The feeling like a fake, the exhaustion from socialising..those are more ASD traits. ASD isn’t a bad thing or a problem with you, it’s simply being a different kind of human being. My DD who has ASD pretty severely said humans need autistic humans because no neurotypical human would have tested berries or mushrooms obsessively to determine which ones were delicious food and which were poisonous. Only a human with ASD would have the passion plus determination to discover new foods. She also had the example of making fire…as in no neurotypical human would go around bashing two rocks together to discover that a lump of ironite and a lump of flint give off sparks. Only a human with autism would spend probably a lifetime searching out and bashing different rocks together to see what would happen and then discover fire. So her theory is that humanity needs humans with ASD, always has and always will.

Even if you are not autistic, it’s a good point in that no matter how unique or quirky we may be, we are still needed as human beings and valuable.
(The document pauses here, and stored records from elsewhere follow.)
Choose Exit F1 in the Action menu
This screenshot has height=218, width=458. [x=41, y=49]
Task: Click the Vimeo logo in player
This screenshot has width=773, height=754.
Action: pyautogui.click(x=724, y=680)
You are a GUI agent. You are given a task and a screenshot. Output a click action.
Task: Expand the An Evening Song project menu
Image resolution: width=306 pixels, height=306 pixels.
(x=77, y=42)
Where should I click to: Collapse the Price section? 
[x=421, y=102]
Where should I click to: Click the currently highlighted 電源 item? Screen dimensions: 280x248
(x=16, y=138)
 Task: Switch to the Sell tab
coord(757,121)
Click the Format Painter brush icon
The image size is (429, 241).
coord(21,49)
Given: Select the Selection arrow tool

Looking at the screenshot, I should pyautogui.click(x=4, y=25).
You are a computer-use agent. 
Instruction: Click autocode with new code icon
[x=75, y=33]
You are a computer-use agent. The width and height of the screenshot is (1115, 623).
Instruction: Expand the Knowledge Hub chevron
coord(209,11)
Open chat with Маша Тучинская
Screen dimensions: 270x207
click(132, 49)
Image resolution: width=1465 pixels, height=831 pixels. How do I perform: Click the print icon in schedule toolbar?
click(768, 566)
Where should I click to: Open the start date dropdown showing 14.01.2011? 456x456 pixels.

Your daughter may find this article very interesting. Quite old now but subsequent research has supported and provided more evidence for this. Though focused on genes that are associated with depression, it equally applies to differences such as ASD which were also seen traditionally only in terms of disadvantage, without any thought for the upsides (on a societal level) and why those genetic profiles would be so prevalent if there wasn't a significant upside.

www.theatlantic.com/magazine/archive/2009/12/the-science-of-success/307761/

Stravaig · 20/01/2023 11:28

@NocturnalClocks Oh this is illuminating! Thanks for posting.

NocturnalClocks · 20/01/2023 13:19

I thought it might help OP, too. It certainly helped me to understand myself in a different way, when I read it all those years ago. It stuck with me and I've tracked the research in this area since with great interest.

It also goes to show that with greater understanding in society of how differences benefit everyone and society supporting those - rather than making people feel like they're a problem or a burden - everyone will flourish more. Orchids just need more care than dandelions, and we should all facilitate that even out of selfishness, if we lack altruism.

NocturnalClocks · 20/01/2023 13:22

If you look back historically at regimes that discouraged/ punished difference, demanded conformity (and indeed in present times, also) they don't exactly make much progress in anything that matters do they? Science, ethics, philosophy, art, literature... so I think anthropology also aligns with the genetic evidence.

beezlebubnicky · 20/01/2023 21:19

acidreign · 19/01/2023 06:53

Thank you, I have just ordered the book. DH will probably roll his eyes and ask why I'm creating problems that don't exist. I feel like I'm opening a can of worms.

Really hope it helps you OP.

It definitely doesn't create problems, although you do need to be willing to approach the conversations with an open mind, and with willingness to listen to each other's perspectives. Sending you my love.